It all started back in 2006, the year after I moved into my first studio, swapping the spare bedroom chaos for a large space that seemed at the time quite overwhelming. I guess you could say that’s when I first became a professional artist.
That winter I was really developing my own style and my awareness of the local surrounding landscape was heightened. I began making sketches from elevated windows on the fourth floor of the old cotton mill where I now took residency; which also happened to provide me with the same views I had from my childhood home and school, situated en route.
Suddenly I was thrown into a nostalgic trip down memory lane; visions of journeys to and from school, playing out with friends until dusk.
The mills of Mossley were still in full production, and i wondered if that was to be my life’s fate as I left the cosy world of high school education. As I rambled through not too distant memories, I saw dinner being prepared through dimly lit, steamed up kitchen windows.
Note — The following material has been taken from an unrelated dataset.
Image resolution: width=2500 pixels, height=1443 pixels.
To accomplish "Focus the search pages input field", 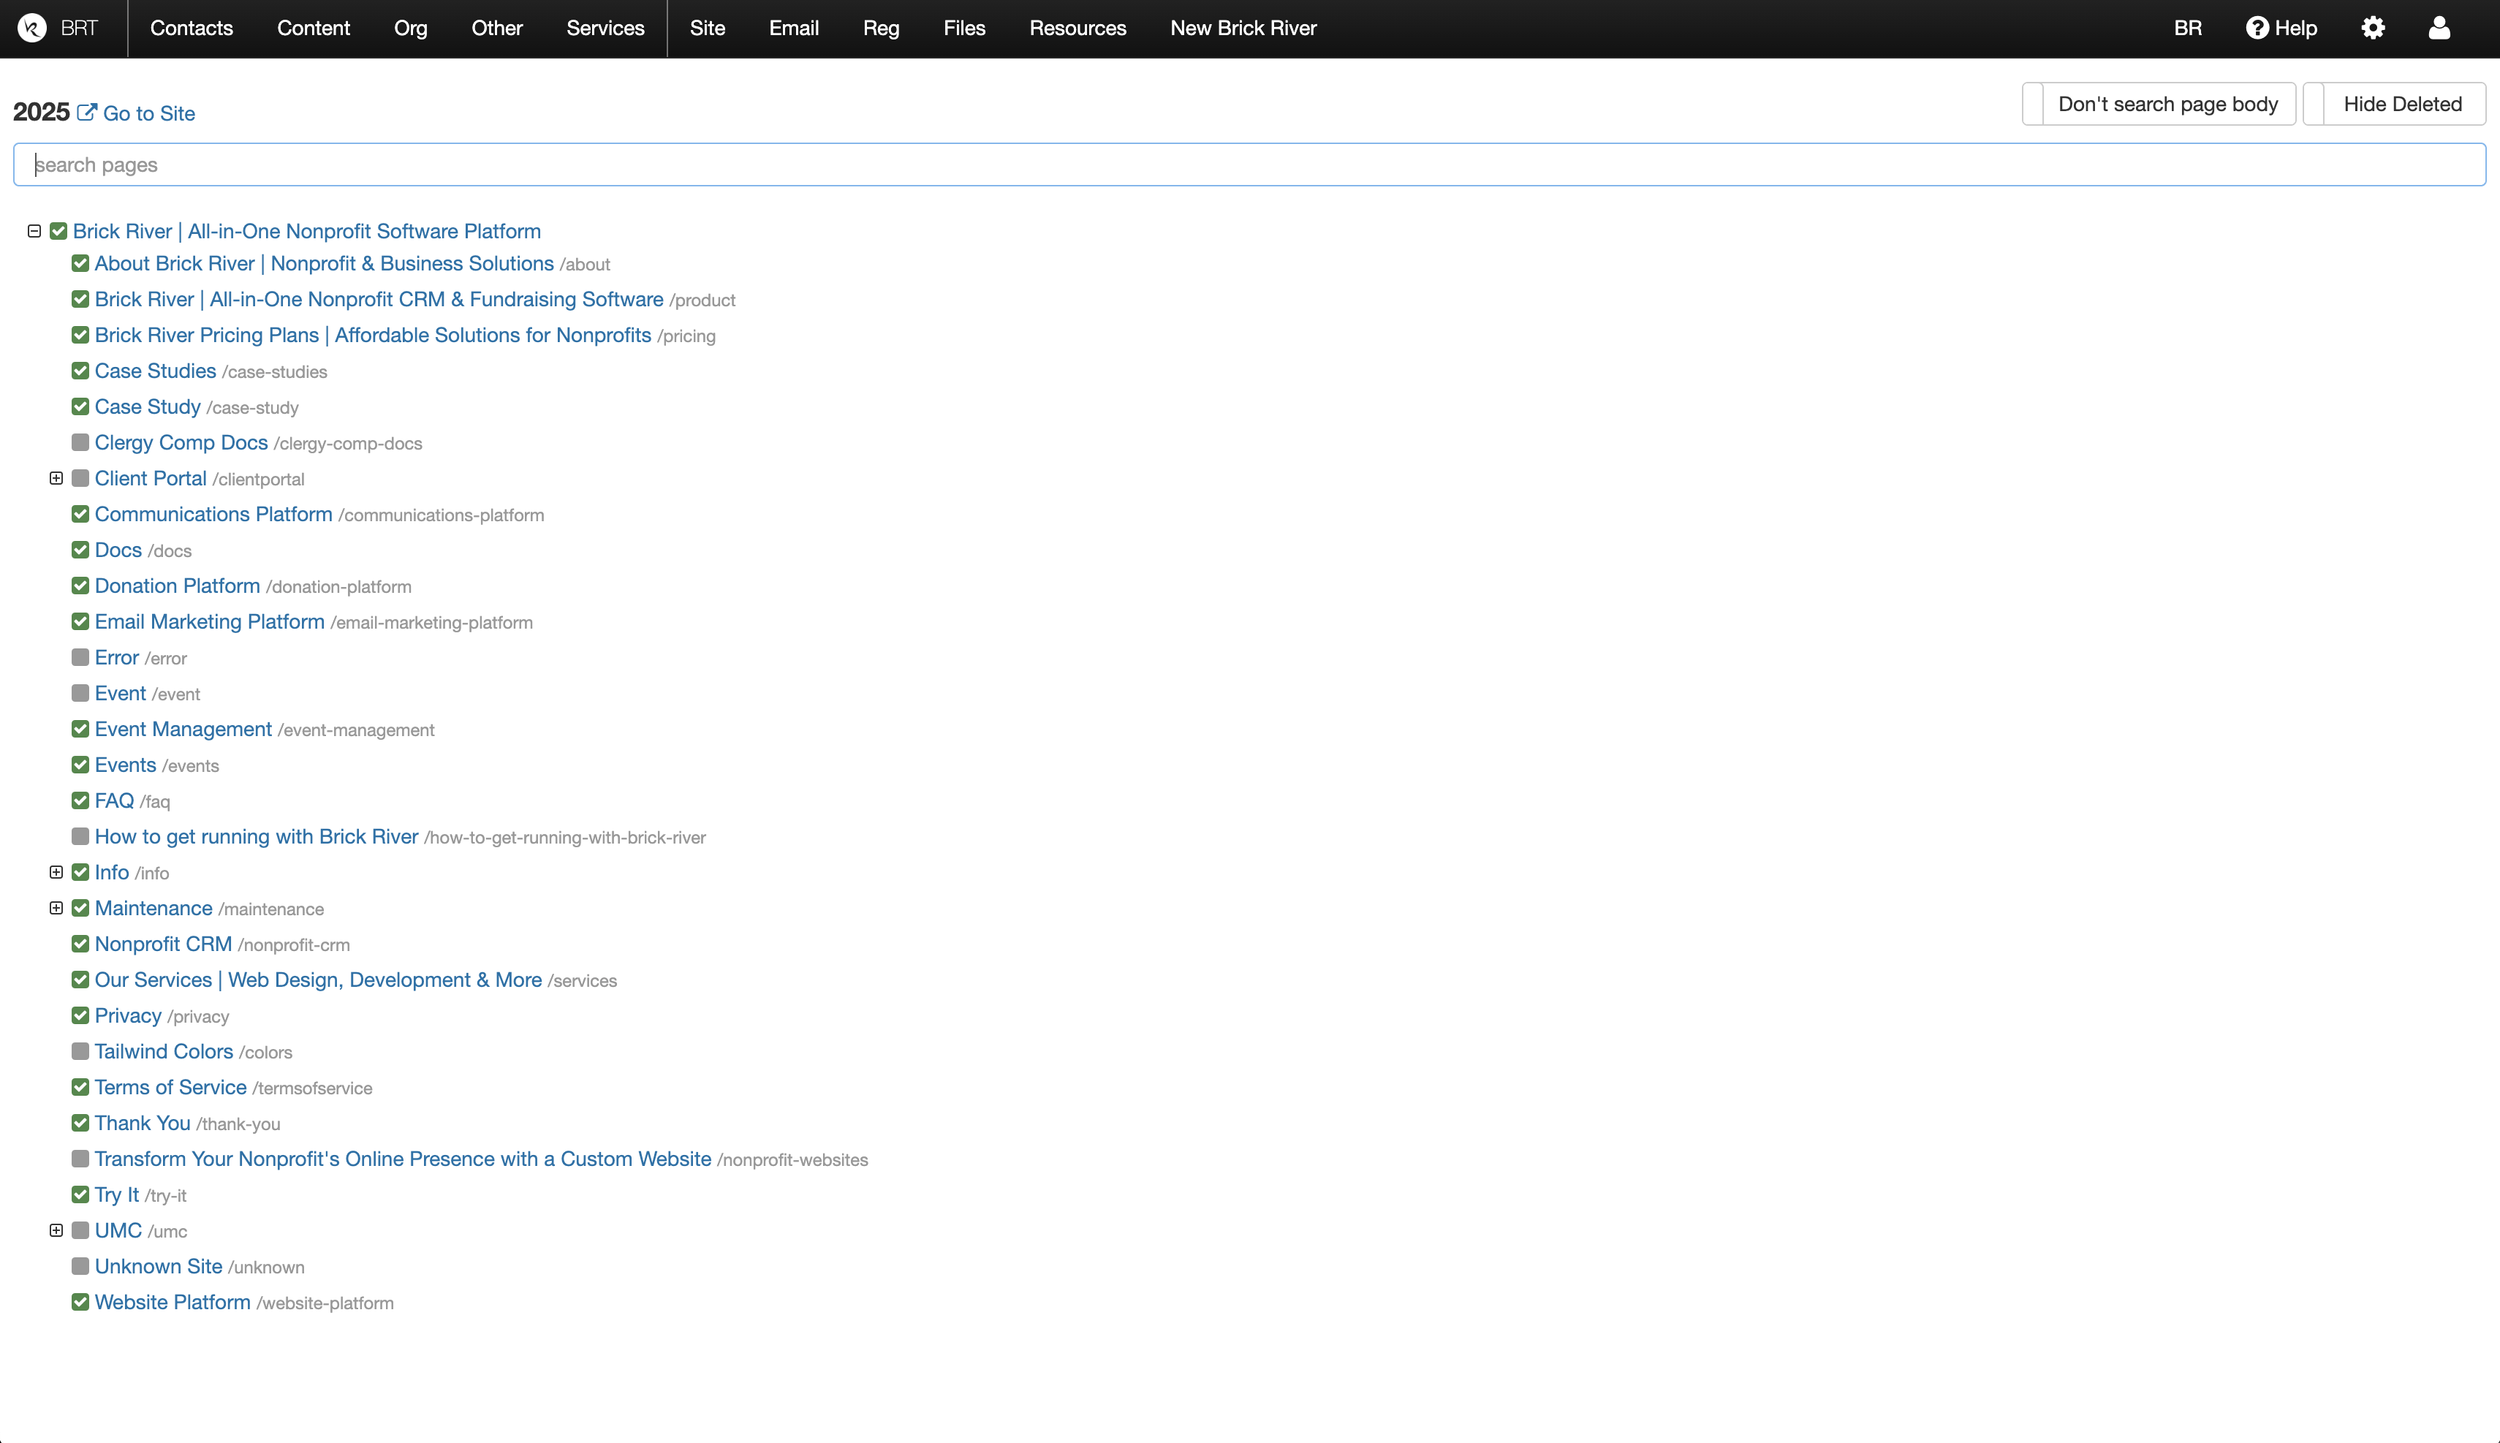I will pyautogui.click(x=1249, y=165).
I noticed the back alleys of terraced houses glowing under orange light, illuminating wheelie bins, and bizarrely the ugly skip at the end of the drive had now been transformed into a beacon of beauty as it bathed in sodium glory. My fascination with the magic hour in winter, nestled between day and night, highlighted the chemistry between the natural and the man-made, drenched in artificial light.
Chris is currently painting the Northern Lights series numbers 160+.
A book celebrating the series, will coincide with the Governments proposed initiative by 2017 to replace all the UK’s sodium street lights with ‘White’ LED bulbs.